Sud-Liban: l’armée israélienne détruit le complexe souterrain d’Ali al-Taher
L’armée israélienne a procédé jeudi soir à la destruction du réseau souterrain d’Ali al-Taher, dans la région de Nabatiyé au Sud-Liban, une opération d’une telle puissance qu’elle a été enregistrée comme un événement sismique de magnitude 4,1 par les stations de surveillance.
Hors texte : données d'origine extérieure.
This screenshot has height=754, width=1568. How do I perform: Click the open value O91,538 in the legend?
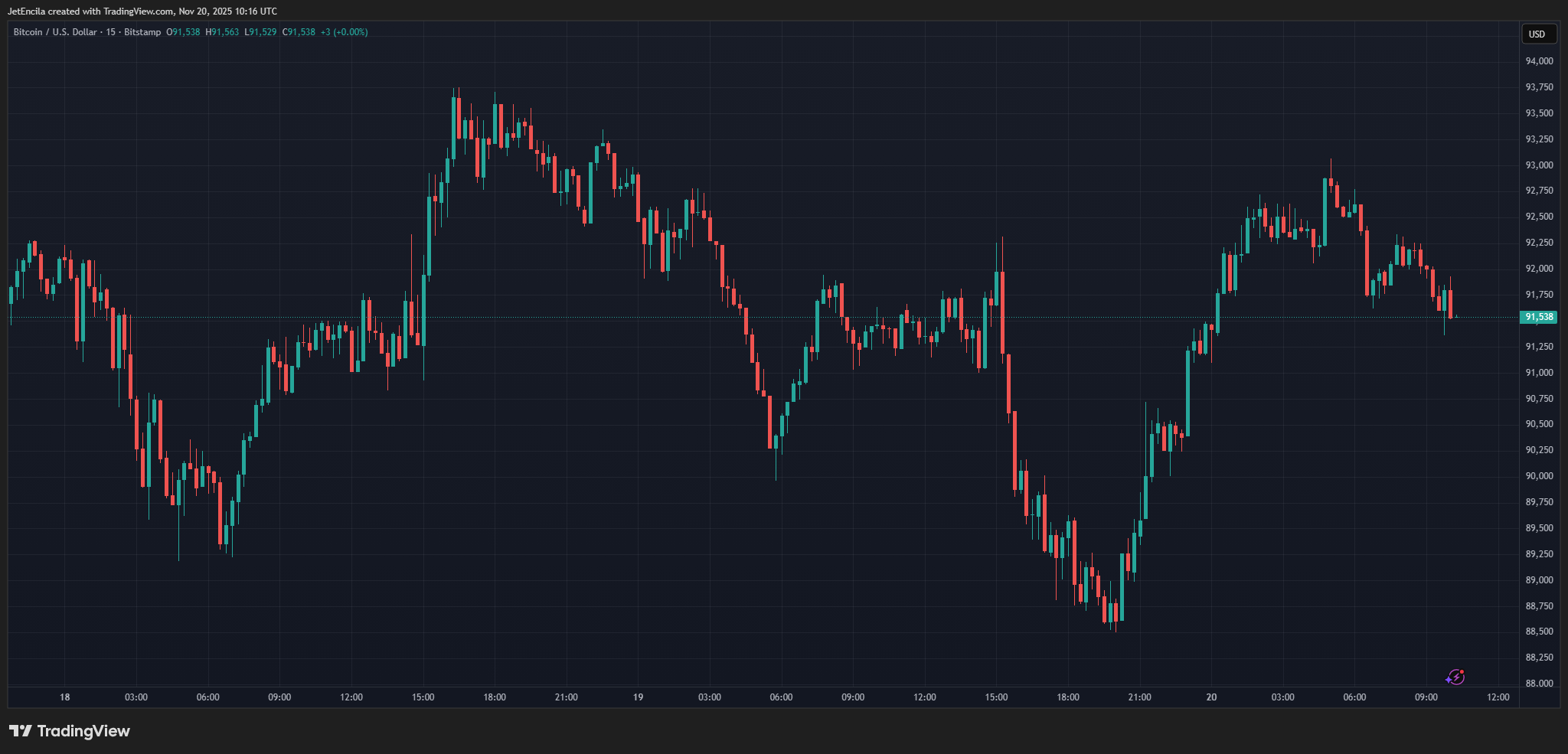click(x=183, y=32)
Une déflagration ressentie dans tout le Sud-Liban
Une explosion d’une puissance exceptionnelle a secoué, jeudi 10 septembre au soir, la région de Nabatiyé, au moment où les forces israéliennes procédaient à la destruction des réseaux souterrains d’Ali al-Taher. Les stations sismologiques ont enregistré, à 21h08, un signal correspondant à une magnitude de 4,1, localisé à environ 13 kilomètres à l’ouest-sud-ouest de Nabatiyé. Ce type de signal ne correspond pas à un séisme tectonique naturel, mais à une explosion souterraine d’ampleur, susceptible d’être détectée par les mêmes instruments que ceux utilisés pour surveiller l’activité sismique.
Une crête stratégique dominant Nabatiyé
Ali al-Taher est une hauteur culminant à environ 600 mètres, située entre Nabatiyé al-Fawqa et Kfar Tebnit, au nord du fleuve Litani. Sa position permet d’observer plusieurs axes reliant Nabatiyé, le Litani et les hauteurs d’Iqlim al-Tuffah, ce qui explique l’importance militaire prise par le secteur ces derniers mois. Selon l’armée israélienne, la colline abritait un vaste système souterrain attribué au Hezbollah, comprenant des espaces de vie, des générateurs, des dépôts d’armes et des salles destinées aux opérations, permettant à des combattants d’y rester sous terre durant des périodes prolongées. Israël avait annoncé début septembre avoir pris le contrôle opérationnel de la crête et de ses accès après plusieurs semaines de combats.
Une opération de destruction menée par étapes
La déflagration de jeudi soir n’est pas le premier épisode de cette campagne : plus de quinze tunnels avaient déjà été dynamités simultanément le 6 septembre dans le secteur allant du château de Beaufort à Ali al-Taher. Dans la nuit de mercredi à jeudi, l’armée israélienne avait par ailleurs multiplié les frappes aériennes et les tirs d’artillerie autour de la crête, ainsi que sur les localités de Qantara, Mansouri et Beit al-Sayyad.
L’armée libanaise dénonce une entrave à son déploiement
La veille de l’explosion, le commandement de l’armée libanaise avait accusé Israël d’avoir intensifié ses attaques contre des zones résidentielles et des institutions, ainsi que de poursuivre ses opérations de démolition dans le Sud-Liban. Selon un décompte communiqué par l’armée libanaise, environ « 7.700 violations israéliennes » auraient été enregistrées depuis l’accord-cadre du 26 juin. Le commandement estime que la poursuite de ces opérations empêche l’armée d’accomplir les missions qui lui ont été confiées pour stabiliser la région.